誰かと一緒に笑いながら色を塗り、ひとつの作品をつくり上げる、その過程そのものに大きな価値があります。

「知らない人の絵」から「自分たちの絵」へ
参加型アートの魅力は、完成した作品だけではありません。
ほんの少しでも自分の手で色を塗った瞬間、
その作品は「知らない人が描いた絵」ではなく、「自分たちがつくった作品」へと変わります。
たった一筆でも、自分が関わったという事実は、不思議なくらい作品への愛着を生み出します。
「ここ、私が塗ったところ!」
「この青色、僕が選んだんだよ。
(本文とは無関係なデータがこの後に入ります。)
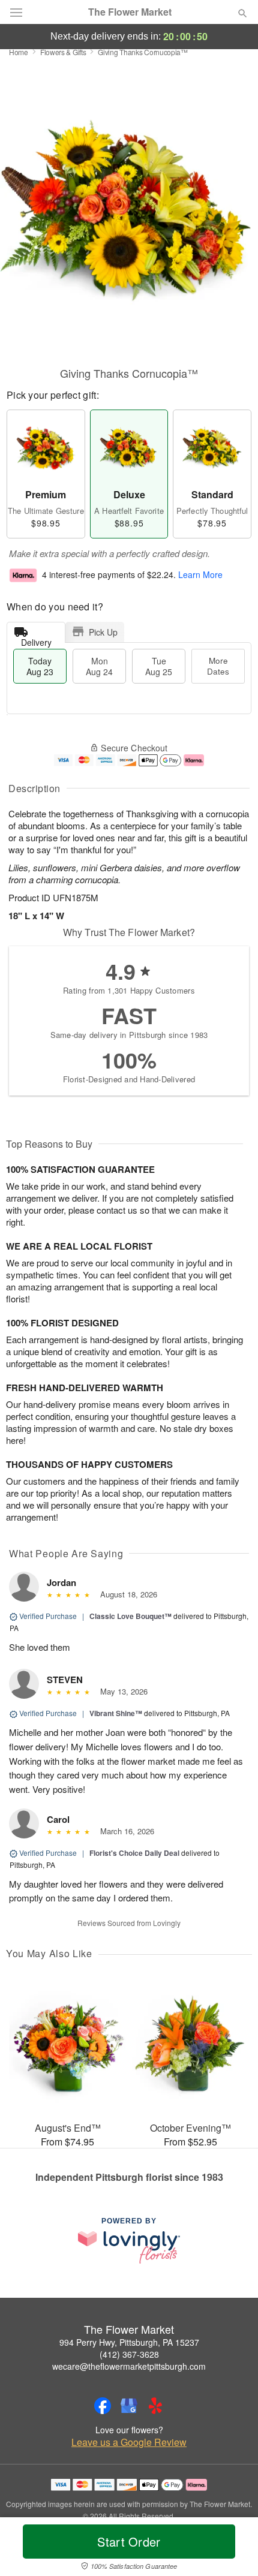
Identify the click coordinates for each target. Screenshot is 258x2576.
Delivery (36, 639)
」
そんな会話が自然と生まれるのも、参加型アートならではの魅力です^^
完成したあとも、
「あのクジラ見に行こう!」「完成が気になる!」「来年もこの絵を見にこよう!」 またその場所を訪れたくなる。
壁画アートの体験は旅の強烈な思い出となり、またその場所に帰ってきたくなる理由を作ります。
旅行で訪れた方にとっては、「白馬で家族みんなで絵を描いたね」という思い出になりますし、
地域の方にとっては、「自分も制作に参加したクジラ」として、日常の風景が特別なものになります。
アートは、人の心を動かす力があります。
そして参加型アートには、その作品を見るだけではなく、「自分が関わった」という体験まで一緒に残る力があります。
だからこそ、一枚の絵は時間が経つほど価値を増し、
「みんなで完成させた作品」として、多くの人の記憶に残り続けるのです。

記憶に残るファミリータイム
今回のイベントで、一番印象的だったことがあります。
それは、絵を描くこと以上に、家族みんなでひとつの作品に向き合う時間が生まれていたことです。
普段は仕事で忙しいお父さん、お母さん。
子どもたちも学校や習い事など、それぞれが違う時間を過ごすことが多いですよね。
だからこそ、同じキャンバスの前に立ち、「次はここを塗ってみよう!」「その色いいね!」と会話をしながら、
一緒に何かをつくる時間には特別な価値があります。
完成したクジラを見れば、その日の出来事を思い出す。
「あのとき、お父さんが一番夢中になってたよね。」
「弟が服まで絵の具だらけになったね。」
「みんなで描いて楽しかったね。」
そんな何気ない会話も、家族にとっては大切な思い出になっていきます。
何よりも、お母さんお父さんが隣で一緒に何かに取り組んでいるということ。
大人にとっては日常に感じていることでも
きっと子供にとってはとても大切で、特別な時間になるのではないでしょうか^^
参加型アートは、家族が同じ時間を共有し、一緒に夢中になれるきっかけを作ります。
完成した作品はもちろん素敵です。
でも、本当に残り続けるのは、その作品を家族みんなで描いた時間なのかもしれません。